### Try it:
Return verbatim the line containing "1446x840 pixels." together with all lines that follow it, through the end of the records.

### Records to use:
[Start of Attachment]
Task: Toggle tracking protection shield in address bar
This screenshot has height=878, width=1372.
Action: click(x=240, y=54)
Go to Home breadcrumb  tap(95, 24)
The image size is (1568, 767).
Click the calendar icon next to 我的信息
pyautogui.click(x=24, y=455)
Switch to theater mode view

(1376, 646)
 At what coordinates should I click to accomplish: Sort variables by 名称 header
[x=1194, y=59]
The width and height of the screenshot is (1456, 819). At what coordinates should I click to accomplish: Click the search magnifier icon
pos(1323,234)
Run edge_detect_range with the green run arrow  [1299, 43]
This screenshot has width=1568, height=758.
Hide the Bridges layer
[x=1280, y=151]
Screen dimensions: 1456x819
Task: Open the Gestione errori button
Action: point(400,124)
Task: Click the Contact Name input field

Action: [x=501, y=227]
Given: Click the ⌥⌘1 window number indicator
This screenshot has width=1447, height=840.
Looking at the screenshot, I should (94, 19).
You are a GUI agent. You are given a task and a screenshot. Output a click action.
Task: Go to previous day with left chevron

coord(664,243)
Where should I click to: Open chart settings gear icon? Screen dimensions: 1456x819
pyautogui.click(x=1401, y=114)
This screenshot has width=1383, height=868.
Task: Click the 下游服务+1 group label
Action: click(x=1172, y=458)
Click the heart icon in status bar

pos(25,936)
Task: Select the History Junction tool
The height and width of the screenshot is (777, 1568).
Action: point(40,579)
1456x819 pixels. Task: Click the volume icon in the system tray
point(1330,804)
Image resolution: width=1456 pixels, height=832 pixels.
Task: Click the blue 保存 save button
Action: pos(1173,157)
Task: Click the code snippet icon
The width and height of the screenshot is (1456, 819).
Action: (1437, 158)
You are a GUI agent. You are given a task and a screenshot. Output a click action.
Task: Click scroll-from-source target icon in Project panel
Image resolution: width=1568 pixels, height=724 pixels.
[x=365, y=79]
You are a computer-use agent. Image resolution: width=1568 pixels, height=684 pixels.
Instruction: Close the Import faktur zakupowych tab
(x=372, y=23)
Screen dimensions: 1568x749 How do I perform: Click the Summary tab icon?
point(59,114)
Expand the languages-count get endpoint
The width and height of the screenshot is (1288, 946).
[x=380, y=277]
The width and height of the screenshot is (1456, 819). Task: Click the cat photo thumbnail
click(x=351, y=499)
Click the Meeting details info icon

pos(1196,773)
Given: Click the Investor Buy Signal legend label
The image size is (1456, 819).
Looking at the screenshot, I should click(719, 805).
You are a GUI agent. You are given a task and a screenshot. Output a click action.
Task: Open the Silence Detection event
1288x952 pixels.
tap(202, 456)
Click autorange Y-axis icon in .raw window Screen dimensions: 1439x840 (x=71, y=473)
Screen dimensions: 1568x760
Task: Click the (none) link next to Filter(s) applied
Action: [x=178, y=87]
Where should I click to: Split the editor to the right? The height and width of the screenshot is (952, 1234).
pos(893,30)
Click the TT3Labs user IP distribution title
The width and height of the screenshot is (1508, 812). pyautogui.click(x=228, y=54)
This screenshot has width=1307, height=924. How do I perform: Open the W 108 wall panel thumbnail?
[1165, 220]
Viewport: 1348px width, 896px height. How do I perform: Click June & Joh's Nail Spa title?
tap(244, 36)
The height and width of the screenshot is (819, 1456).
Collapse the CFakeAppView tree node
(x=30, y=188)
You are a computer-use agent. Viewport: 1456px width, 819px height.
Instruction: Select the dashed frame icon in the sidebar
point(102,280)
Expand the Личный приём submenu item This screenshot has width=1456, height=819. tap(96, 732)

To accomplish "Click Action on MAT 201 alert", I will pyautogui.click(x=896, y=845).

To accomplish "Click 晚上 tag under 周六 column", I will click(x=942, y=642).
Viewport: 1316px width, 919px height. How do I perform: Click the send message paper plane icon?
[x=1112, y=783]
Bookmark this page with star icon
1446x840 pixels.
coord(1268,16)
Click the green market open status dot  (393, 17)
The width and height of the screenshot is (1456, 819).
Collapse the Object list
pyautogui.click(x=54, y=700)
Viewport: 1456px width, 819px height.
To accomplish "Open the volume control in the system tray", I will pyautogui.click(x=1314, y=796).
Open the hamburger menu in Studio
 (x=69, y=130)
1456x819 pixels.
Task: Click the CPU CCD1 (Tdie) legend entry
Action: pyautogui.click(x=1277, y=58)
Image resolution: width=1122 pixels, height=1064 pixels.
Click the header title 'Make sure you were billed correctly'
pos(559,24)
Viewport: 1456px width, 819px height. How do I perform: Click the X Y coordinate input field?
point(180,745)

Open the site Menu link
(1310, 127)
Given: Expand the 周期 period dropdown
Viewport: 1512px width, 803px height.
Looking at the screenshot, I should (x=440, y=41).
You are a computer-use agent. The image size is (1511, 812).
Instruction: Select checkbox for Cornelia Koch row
[End of Attachment]
### Answer section:
1446x840 pixels.
coord(1268,16)
Click the green market open status dot  (393, 17)
The width and height of the screenshot is (1456, 819).
Collapse the Object list
pyautogui.click(x=54, y=700)
Viewport: 1456px width, 819px height.
To accomplish "Open the volume control in the system tray", I will pyautogui.click(x=1314, y=796).
Open the hamburger menu in Studio
 (x=69, y=130)
1456x819 pixels.
Task: Click the CPU CCD1 (Tdie) legend entry
Action: pyautogui.click(x=1277, y=58)
Image resolution: width=1122 pixels, height=1064 pixels.
Click the header title 'Make sure you were billed correctly'
pos(559,24)
Viewport: 1456px width, 819px height. How do I perform: Click the X Y coordinate input field?
point(180,745)

Open the site Menu link
(1310, 127)
Given: Expand the 周期 period dropdown
Viewport: 1512px width, 803px height.
Looking at the screenshot, I should (x=440, y=41).
You are a computer-use agent. The image size is (1511, 812).
Instruction: Select checkbox for Cornelia Koch row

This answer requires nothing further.